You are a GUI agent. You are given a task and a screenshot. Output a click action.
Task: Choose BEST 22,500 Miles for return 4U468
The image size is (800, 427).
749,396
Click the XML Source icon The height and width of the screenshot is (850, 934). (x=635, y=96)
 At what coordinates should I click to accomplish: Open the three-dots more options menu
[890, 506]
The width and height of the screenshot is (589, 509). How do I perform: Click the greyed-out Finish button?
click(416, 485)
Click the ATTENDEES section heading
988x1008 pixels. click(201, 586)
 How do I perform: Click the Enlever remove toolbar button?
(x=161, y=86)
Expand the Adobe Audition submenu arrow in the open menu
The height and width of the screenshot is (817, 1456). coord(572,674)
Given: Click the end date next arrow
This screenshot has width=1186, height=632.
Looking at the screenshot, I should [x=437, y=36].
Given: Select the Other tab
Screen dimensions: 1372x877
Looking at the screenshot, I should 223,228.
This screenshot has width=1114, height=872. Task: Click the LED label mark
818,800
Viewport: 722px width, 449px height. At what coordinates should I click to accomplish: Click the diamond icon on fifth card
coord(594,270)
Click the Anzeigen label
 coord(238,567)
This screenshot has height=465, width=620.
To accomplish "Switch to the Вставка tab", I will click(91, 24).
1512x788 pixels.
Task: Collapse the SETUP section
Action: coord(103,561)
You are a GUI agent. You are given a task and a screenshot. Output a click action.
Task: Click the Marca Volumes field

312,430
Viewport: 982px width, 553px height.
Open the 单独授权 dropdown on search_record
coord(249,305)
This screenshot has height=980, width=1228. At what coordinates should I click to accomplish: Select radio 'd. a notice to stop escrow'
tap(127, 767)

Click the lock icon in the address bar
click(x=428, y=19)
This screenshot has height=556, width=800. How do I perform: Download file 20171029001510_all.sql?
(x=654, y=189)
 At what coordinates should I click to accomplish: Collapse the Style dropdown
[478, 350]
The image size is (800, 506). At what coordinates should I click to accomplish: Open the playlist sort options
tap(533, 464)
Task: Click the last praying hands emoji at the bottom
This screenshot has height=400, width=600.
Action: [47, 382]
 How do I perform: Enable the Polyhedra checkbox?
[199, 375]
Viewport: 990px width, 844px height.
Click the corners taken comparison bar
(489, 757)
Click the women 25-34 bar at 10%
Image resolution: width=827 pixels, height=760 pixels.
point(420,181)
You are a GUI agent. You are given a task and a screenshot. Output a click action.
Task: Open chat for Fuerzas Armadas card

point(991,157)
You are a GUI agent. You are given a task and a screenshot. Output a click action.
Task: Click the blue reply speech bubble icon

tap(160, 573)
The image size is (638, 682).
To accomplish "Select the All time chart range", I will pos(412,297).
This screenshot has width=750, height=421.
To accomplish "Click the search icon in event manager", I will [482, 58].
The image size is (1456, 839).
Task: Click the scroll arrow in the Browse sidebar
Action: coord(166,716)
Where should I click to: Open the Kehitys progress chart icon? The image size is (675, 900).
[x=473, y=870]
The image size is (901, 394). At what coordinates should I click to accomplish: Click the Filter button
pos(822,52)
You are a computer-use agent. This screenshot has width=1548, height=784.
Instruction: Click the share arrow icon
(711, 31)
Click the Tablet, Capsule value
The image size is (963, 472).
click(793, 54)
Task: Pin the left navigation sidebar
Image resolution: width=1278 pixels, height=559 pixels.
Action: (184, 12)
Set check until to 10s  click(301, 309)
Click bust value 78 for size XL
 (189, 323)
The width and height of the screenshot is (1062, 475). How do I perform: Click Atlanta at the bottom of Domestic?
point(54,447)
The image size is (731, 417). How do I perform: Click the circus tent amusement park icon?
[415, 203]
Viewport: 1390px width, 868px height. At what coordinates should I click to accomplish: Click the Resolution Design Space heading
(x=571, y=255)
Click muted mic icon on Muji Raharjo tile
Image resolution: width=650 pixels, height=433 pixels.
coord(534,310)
# # #
▶ **WHAT YOU ARE ASKED TO DO**:
Please transcribe exactly the lines above from the line that has "Task: Click the last" up to and including the line that has "Viewport: 990px width, 844px height."; no other line belongs in the answer.

▶ **TASK OUTPUT**:
Task: Click the last praying hands emoji at the bottom
This screenshot has height=400, width=600.
Action: [47, 382]
 How do I perform: Enable the Polyhedra checkbox?
[199, 375]
Viewport: 990px width, 844px height.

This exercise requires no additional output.